VW, like many manufacturers, are going through a series of product changes as they endeavour to keep ahead of the new testing standards being introduced into the UK. Our current testing standards, the New European Driving Cycle (NEDC) tests were last updated in 1997. This form of testing is generally carried in under laboratory conditions using a “rolling-road” and is used to measure the fuel economy and tailpipes emissions including CO2 and NOx.
The issue with the NEDC style of testing is that many consumers have complained the statistics quoted by the manufacturer are not achievable and the MPG is somewhat misconstrued. Add to that the issues with CO2 measurement (the UK is an emissions-based tax regime) and you have a recipe for change. The new Worldwide Harmonised Light Vehicle Test Procedure (WLTP) has therefore been introduced to alter the way in which we test our vehicle and reflect “real world” driving.

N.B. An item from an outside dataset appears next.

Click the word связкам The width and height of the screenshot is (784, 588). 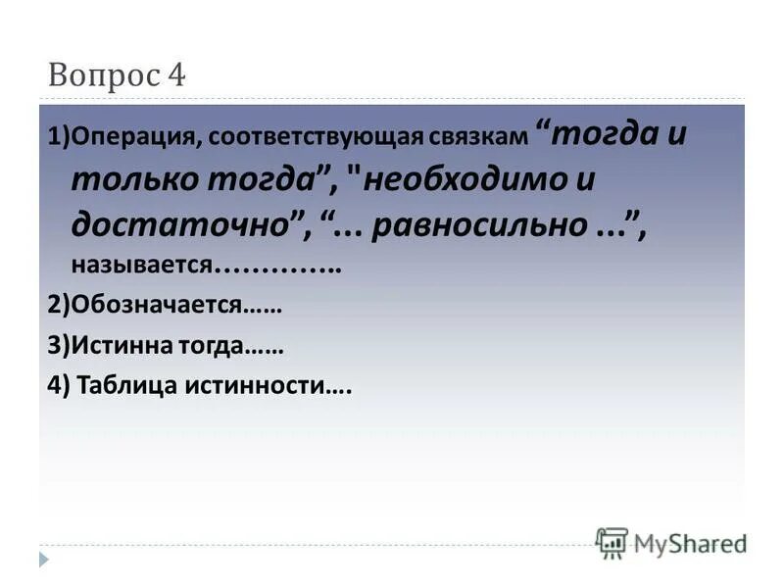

In terms of the car shown here, the Volkswagen GOLF DIESEL HATCHBACK 2.0 TDI 184 GTD 5dr Manual, this is based on the following configuration:
· Deep Black Pearlescent Paint
· Jacara cloth – Titan black/grey
· 18″ Seville alloy wheel
As standard the car includes heat insulated tinted glass, LED headlights with dynamic cornering, 18” alloys wheels, discover navigation, front sports seats, winter pack, driver and passenger lumbar support, rain sensors, auto hold electronic handbrake, automatic post collision braking, front and read carpet mats, Bluetooth, adaptive cruise control with pedestrian detection, drive mode selector, front and rear parking sensors, 8” touch screen, auto dimming rear view mirror, DAB radio, electrically adjustable and heated door mirrors, twin exhaust pipes, LED daytime running lights, climate control, multifunction leather steering wheel, stainless steel pedals, ambient lighting pack, mirror pack, alarm with interior protection, immobiliser, XDS differential lock and space saver spare wheel. In terms of additional factory options, consider adding heated insulated glass 90%, electric sliding panoramic glass sunroof and keyless entry.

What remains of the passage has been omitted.